A professional at Datacolor is stating that Macbook Retina has 99% of sRGB. So you must be doing something wrong here. http://blog.datacolor.com/cd-tobie-retina-display-macbook-pro-for-calibration-and-photography/
The misconception in this article is that wider gamut equates to a better calibrated screen. I’m not an apple fan in the slightest, but in no circumstance is a current TN panel EVER going to be as good as an IPS panel for color critical work. Viewing angle & uniformity issues alone completely eliminate TN from being appropriate for anything other than basic tasks, and even if the gamut was a relevant factor for most, the small percentage difference between the displays is negligible.
The G75 is a fabulous all around laptop, but is not appropriate for someone wishing to do critical color work, and certainly won’t compete with an IPS display. While the read is “interesting” I feel it is not balanced enough for the average reader to make an informed decision – I hope people research further before purchasing.
I agree here. I am a photographer. I tested a 17 inch laptop with a much praised TN panel laptop and then tested a model from the same family with a 15 inch IPS panel. A
Although the TN panel was not bad and you could bring both panels to a good level of accuracy, the fact that the TN was prone to important hue shifts when not viewed perfectly from the front made me choose the IPS.
Working from a laptop means that it’s portable and you will not have the same viewing angle every single time as you may have at your office workstation. For me, uniformity beats size.
Another reason why apple is just a glorified brand.
I was going to buy myself a £1400 baseline 27″ iMac. This was until i seen the spec list and also found out that beautiful 27″ piece of glass apple lovers always cream themselves over only has 71% colour accuracy.
the core specs were:
Intel i5
4GM Ram
1TB HDD
27″ cinema display
for the same £1400 i would have been paying for that iMac i rebuilt my old gaming computer using only the 850w power supply and the case.
I now have:
Intel i7 3770k
16GB of RAM
2GB Nvidia GTX 660GT Ti
128GB SSD
150GB WD Raptor HDD1TB WD Caviar HDD
27″ Dell IPS DisplayMy screen of choice being the Dell U2713 which has >99% colour accuracy and the combined hardware is around 2x the power of the hardware offered by apple.

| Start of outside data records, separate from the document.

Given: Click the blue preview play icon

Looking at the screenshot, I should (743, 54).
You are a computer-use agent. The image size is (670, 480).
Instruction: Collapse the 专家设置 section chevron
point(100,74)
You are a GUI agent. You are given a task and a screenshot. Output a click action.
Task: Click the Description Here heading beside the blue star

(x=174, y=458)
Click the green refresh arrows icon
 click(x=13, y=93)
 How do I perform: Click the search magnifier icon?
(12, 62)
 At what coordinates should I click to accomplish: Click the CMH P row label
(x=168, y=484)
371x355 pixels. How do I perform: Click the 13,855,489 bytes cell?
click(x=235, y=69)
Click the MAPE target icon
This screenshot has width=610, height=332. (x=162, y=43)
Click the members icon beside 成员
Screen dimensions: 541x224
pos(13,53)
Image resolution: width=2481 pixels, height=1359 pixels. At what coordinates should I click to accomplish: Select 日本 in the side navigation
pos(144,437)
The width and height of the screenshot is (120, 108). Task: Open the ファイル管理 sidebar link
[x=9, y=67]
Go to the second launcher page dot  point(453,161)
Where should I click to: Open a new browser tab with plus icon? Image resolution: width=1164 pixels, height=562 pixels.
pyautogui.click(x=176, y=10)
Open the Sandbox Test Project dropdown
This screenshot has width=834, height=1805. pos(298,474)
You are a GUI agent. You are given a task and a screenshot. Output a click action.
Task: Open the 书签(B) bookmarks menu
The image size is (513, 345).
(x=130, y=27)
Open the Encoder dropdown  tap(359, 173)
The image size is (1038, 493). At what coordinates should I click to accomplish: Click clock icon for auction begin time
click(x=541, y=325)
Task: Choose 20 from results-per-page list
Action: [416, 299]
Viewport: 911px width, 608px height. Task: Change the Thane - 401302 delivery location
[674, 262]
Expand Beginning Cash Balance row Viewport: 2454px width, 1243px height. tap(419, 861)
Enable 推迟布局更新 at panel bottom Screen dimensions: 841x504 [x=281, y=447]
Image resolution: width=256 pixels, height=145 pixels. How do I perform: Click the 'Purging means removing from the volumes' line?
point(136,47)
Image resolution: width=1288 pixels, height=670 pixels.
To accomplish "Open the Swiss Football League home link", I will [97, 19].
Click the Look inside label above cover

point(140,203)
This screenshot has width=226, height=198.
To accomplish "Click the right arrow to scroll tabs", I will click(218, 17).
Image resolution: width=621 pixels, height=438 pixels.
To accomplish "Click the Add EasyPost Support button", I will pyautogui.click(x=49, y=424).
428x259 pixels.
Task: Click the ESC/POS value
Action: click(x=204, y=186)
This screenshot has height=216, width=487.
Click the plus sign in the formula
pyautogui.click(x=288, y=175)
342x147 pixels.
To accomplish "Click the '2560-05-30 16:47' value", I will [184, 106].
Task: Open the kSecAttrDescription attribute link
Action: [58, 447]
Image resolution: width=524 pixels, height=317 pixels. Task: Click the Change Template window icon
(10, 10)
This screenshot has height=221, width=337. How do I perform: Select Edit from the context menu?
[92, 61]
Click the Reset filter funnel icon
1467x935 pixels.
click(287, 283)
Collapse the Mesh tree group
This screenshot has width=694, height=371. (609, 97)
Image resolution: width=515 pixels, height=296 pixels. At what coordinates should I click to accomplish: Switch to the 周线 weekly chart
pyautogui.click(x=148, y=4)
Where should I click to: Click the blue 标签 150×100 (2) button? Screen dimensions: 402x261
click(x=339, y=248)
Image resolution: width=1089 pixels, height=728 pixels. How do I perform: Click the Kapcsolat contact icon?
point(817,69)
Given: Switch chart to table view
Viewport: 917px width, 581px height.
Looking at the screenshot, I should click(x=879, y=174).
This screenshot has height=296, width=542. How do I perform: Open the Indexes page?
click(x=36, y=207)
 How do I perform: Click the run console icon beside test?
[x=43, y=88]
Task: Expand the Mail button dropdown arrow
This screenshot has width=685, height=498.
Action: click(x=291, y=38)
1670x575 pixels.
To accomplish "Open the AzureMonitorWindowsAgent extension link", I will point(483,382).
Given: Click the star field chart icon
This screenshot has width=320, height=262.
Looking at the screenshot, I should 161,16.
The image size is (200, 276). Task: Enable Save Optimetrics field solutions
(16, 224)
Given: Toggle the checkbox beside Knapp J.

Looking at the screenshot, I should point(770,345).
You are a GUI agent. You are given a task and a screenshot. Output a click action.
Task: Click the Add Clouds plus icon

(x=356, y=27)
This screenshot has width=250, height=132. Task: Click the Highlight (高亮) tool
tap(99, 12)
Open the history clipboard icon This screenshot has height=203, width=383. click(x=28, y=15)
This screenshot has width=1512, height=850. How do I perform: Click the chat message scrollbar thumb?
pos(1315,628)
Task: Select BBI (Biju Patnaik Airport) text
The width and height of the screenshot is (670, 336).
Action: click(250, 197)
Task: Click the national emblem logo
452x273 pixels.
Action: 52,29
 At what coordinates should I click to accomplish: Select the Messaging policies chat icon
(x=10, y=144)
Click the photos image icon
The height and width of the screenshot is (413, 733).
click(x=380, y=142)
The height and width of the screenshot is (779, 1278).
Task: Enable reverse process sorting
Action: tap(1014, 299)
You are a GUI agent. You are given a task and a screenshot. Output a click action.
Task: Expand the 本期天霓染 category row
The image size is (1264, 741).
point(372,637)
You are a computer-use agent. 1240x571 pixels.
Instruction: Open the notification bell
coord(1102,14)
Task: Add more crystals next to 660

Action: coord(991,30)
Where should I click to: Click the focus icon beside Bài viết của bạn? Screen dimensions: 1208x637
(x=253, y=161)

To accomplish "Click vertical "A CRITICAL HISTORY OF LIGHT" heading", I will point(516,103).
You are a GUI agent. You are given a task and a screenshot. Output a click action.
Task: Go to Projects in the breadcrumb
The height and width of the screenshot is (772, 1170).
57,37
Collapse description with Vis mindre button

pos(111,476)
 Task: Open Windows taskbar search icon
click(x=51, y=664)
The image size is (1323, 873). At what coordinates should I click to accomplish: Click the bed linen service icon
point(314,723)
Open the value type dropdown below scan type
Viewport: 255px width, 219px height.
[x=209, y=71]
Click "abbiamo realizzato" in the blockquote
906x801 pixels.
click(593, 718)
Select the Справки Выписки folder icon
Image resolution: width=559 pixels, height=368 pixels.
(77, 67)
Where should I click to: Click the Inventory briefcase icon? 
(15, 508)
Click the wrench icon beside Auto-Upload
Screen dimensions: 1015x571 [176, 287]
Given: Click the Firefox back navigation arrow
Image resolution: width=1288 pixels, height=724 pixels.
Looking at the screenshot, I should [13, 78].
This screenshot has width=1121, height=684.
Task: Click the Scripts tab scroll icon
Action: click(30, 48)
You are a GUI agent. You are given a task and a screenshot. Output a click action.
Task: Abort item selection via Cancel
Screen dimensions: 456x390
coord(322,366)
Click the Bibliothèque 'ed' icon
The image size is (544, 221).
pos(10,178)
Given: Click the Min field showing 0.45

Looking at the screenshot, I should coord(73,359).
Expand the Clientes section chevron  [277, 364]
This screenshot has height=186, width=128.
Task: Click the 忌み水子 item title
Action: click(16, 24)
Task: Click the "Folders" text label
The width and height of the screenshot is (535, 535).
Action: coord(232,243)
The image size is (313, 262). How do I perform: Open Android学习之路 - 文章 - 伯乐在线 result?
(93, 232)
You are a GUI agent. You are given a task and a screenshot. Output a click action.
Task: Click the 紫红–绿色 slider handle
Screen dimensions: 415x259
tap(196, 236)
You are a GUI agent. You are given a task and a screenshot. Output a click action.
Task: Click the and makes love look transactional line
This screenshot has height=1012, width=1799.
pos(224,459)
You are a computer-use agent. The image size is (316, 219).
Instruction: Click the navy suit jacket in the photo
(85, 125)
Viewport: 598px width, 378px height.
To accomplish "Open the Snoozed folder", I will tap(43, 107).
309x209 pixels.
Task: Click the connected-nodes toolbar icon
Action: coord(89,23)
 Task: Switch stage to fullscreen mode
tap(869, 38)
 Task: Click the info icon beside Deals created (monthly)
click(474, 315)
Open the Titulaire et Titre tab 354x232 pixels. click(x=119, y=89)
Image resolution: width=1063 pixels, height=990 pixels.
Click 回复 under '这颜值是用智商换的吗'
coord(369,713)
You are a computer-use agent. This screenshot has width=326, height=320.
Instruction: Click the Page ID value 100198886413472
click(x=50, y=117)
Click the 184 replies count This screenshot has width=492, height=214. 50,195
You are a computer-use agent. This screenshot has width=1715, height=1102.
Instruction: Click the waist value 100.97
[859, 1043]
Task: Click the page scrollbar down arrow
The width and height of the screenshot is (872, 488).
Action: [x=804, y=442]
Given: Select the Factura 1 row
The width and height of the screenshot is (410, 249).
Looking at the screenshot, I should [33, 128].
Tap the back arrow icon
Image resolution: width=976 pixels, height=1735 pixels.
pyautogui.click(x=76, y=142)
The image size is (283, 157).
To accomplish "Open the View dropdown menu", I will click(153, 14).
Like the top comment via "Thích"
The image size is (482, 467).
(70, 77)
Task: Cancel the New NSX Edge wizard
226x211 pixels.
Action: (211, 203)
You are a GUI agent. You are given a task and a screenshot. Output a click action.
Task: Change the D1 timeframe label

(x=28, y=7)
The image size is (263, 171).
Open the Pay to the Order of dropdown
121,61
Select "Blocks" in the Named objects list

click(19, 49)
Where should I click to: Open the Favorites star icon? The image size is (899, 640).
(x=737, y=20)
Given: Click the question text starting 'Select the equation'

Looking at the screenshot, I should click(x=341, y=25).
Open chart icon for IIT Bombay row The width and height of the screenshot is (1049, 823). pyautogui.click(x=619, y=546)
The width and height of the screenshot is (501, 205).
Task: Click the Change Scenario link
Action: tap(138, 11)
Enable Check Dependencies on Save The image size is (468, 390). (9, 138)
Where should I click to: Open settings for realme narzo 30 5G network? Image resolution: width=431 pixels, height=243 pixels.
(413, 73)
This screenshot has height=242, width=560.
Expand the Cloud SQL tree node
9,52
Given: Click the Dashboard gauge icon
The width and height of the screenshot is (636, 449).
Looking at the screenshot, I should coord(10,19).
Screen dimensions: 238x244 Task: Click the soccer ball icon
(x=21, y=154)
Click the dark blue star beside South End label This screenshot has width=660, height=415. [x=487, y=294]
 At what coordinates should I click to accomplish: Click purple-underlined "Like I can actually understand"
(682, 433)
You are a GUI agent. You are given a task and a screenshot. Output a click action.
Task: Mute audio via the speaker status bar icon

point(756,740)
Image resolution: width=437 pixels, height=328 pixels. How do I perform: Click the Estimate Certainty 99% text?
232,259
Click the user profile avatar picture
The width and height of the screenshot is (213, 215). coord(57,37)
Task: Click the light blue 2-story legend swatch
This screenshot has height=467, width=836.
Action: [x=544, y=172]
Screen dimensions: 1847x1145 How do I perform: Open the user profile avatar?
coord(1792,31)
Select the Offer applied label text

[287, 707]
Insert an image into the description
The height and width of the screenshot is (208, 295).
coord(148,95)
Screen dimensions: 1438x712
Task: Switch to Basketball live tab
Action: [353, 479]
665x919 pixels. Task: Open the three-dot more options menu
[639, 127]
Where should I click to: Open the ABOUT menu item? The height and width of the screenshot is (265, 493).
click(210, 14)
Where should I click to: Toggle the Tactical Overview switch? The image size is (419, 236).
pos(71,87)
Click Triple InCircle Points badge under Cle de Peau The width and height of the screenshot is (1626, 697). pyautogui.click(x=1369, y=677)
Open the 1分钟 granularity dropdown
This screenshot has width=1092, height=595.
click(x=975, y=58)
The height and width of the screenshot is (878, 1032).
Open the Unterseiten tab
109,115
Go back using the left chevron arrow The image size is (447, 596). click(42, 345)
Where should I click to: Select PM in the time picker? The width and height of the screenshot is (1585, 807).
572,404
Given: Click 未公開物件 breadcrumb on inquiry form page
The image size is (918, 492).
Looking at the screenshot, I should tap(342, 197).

Why do people pay these premiums for such over hyped basic machines?
As mentioned regardless of how well the TN screen color calibrated, as a professional photographer I absolutely hate editing on TN panels due to the color and contrast shifts when viewing off-center.
IPS display has wide view angles while TN – not. The exactness of calibration makes little sense on TN display for image editing since a slight change of the angle of view throw off the calibration by tens of percents. At extreme viewing angles TN display even reverses colors, so you can safely forget any color accuracy if two persons looking at the image, e.g. you need to show the image to your client.
The point is simple – TN display is not suitable for image editing.
Plz post settings for collaboration so the community can test this theory
If you can’t see the difference, maybe you’re not picking the right photograph to compare it to.
Pick deep saturated red rose reds, oranges, and neon greens.
Why its a surprise that the ASUS has the better color range ? i have a Dell Precision M6400 and the AdobeRGB is 100% covered. When i consider to buy it i compare the display of the MacBooks too and the color range is not as good as the range from many other notebooks. The resolution dont tell us anything about the color range its quit a different thing.
So there is no real difference in perception. Okay.
From my experiences who use both mac and pc. OSX don’t play nice with Spyder while windows is perfect with spyder. Try i1 on mac you will see the difference.
I use Spyder calibration for Mac for 1.5 years. Works without a glitch. Looks like you are doing something wrong. Read the manual, may be?
Apple’s True Colors :D
Interesting article, I have been leaning towards getting a Spyder for a while but always have been hesitant since it isn’t a necessarily cheap device and I don’t print very often. However, I do think it is time. Do you recommend going all the way to the Elite? Or would the pro or express be sufficient for someone who wouldn’t necessarily need perfect calibration at all times?
As far as I know, the calibration should be the same between the different versions. The difference is just in advanced options, like “ambient light metering.” One of the big differences in the advanced units is also being able to setup multiple simultaneous profiles for computers with multiple screens.
forget calculating Whatever% of sRGB or any other rgb if you are not in CieLAB for Christs sake
This appears to be visualised in xy coordinates which does not relate to human vision much. CieLAB is quite close.
I know many monitor manufacturers uses this representation – all wrong.
http://en.wikipedia.org/wiki/Color_difference#Tolerance – just to see how perceptually uneven this xy space is.
“Perceptually uniform means that a change of the same amount in a color value should produce a change of about the same visual importance”
CiaLAB IS perceptually even (or at least close to it) so ANY calculation that is to compare two devices MUST use this space (or a “better” one).
Absolutely misleading conclusion, you give some measurement that is not at all related to human vison, just a pure meaningless number.
I stated the limitations of the testing as we are not setup for such extensive color space testing. In addition, I also concluded that once calibrated, I am unable to perceive a difference visually between the calibrations. It is meant to be a simple comparison from a standard calibration device. Hopefully, it was an interesting read from that standpoint.
what about visual comparison or “look” ? The Retina + the new PS update is said to be better at 200% view. none or very little pixelation.
I’m receiving my ASUS G75VW-DS73 in a week. How can I calibrate the display to show this kind of performance?
Just purchase the Spyder 4 Elite from the links above and calibrate the device, that’s all.
Can you use one Spyder kit for calibrating multiple notebooks or is it just one license for 1 pc?
We use one device in our entire studio. 15 plus machines.
There is no software solution for that? Or it had to be checked also physically?